La balance du pouvoir au Parti vert?

La balance du pouvoir au Parti vert?

Sur la scène provinciale, en Colombie-Britannique, les trois sièges que détiennent les verts permettent au NPD de John Horgan de gouverner. Au Nouveau-Brunswick, le gouvernement minoritaire conservateur peut se tourner vers les verts pour obtenir du soutien à l’occasion d’un vote crucial. À l’Île-du-Prince-Édouard, les verts forment même l’opposition officielle depuis les élections du printemps dernier.

Il s’agit du meilleur résultat électoral jamais obtenu par les écologistes canadiens. Sans oublier que le Parti vert a réussi en mai à faire élire un des siens, Paul Manly, lors d’une élection complémentaire fédérale dans la circonscription de Nanaimo-Ladysmith, en Colombie-Britannique.

À trois mois du scrutin fédéral du 21 octobre, la cheffe du Parti vert, Elizabeth May, ne vise pas moins que la balance du pouvoir dans un gouvernement minoritaire sur lequel sa formation politique pourra exercer une certaine influence dans les dossiers portant sur les changements climatiques. Un scénario fort plausible d’autant plus que les Néo-démocrates de Jagmeet Singh n’arrivent pas à se sortir de la dernière position dans les derniers sondages.
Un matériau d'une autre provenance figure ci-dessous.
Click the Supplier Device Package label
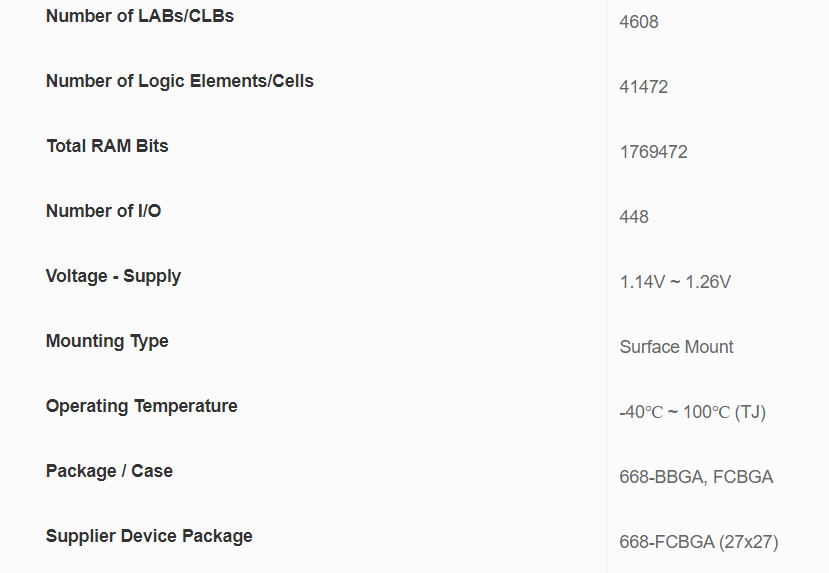829x573 pixels. (149, 536)
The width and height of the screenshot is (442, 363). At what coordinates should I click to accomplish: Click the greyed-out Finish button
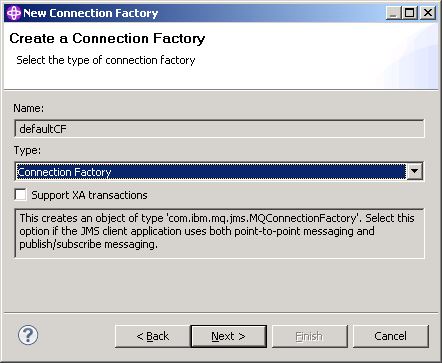(309, 336)
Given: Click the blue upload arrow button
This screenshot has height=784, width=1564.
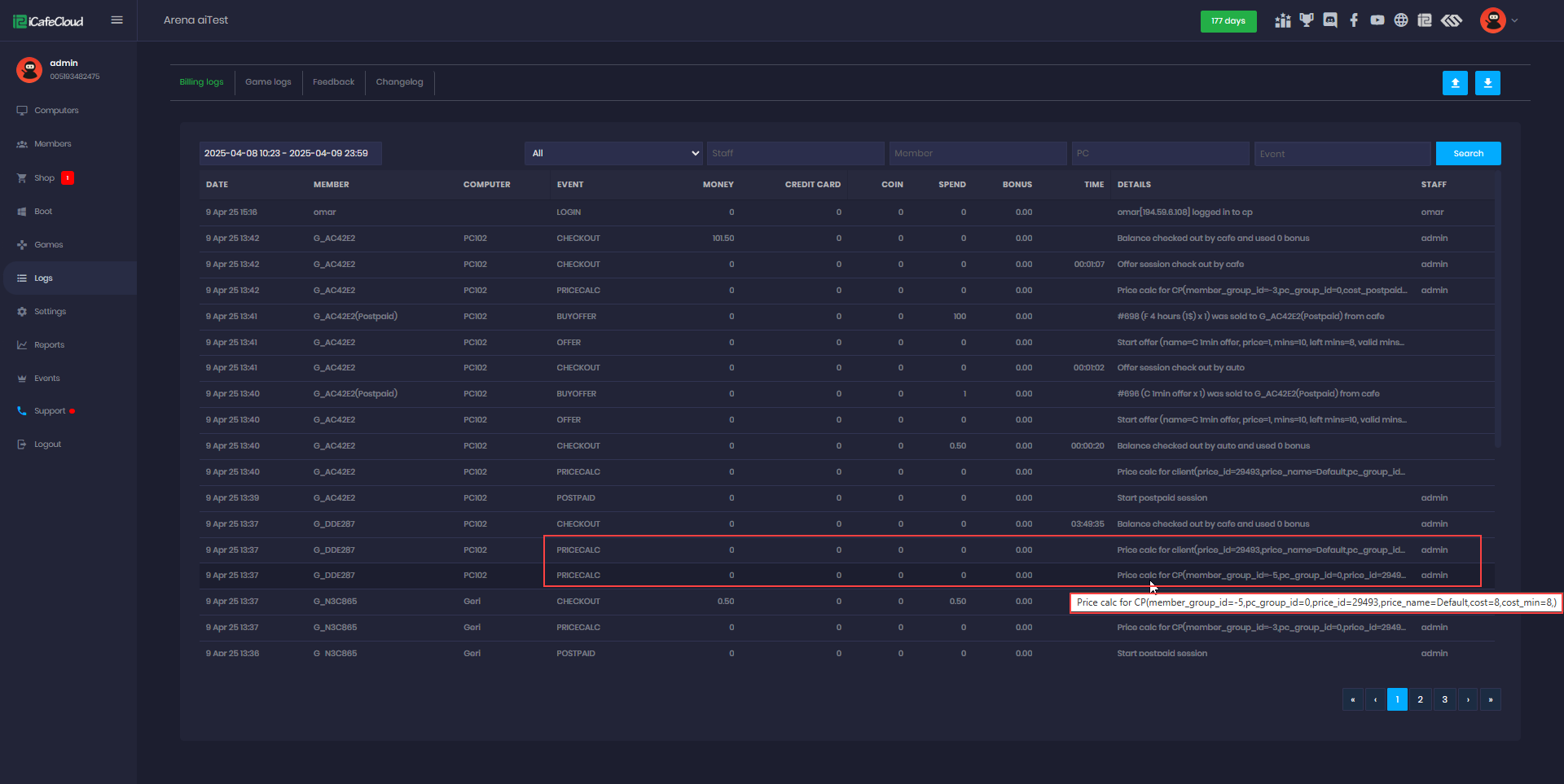Looking at the screenshot, I should tap(1455, 83).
Selon Nik Nanos, fondateur de la firme Nanos Research, le scénario rêvé pour Mme May et les verts est que les Canadiens ne croient pas à l’élection d’un gouvernement majoritaire et qu’ils souhaitent davantage d’écologistes à la Chambre des communes…Le scrutin du 21 octobre risque de causer certaines surprises et, parmi celles-là, pourquoi pas la balance du pouvoir au Parti vert?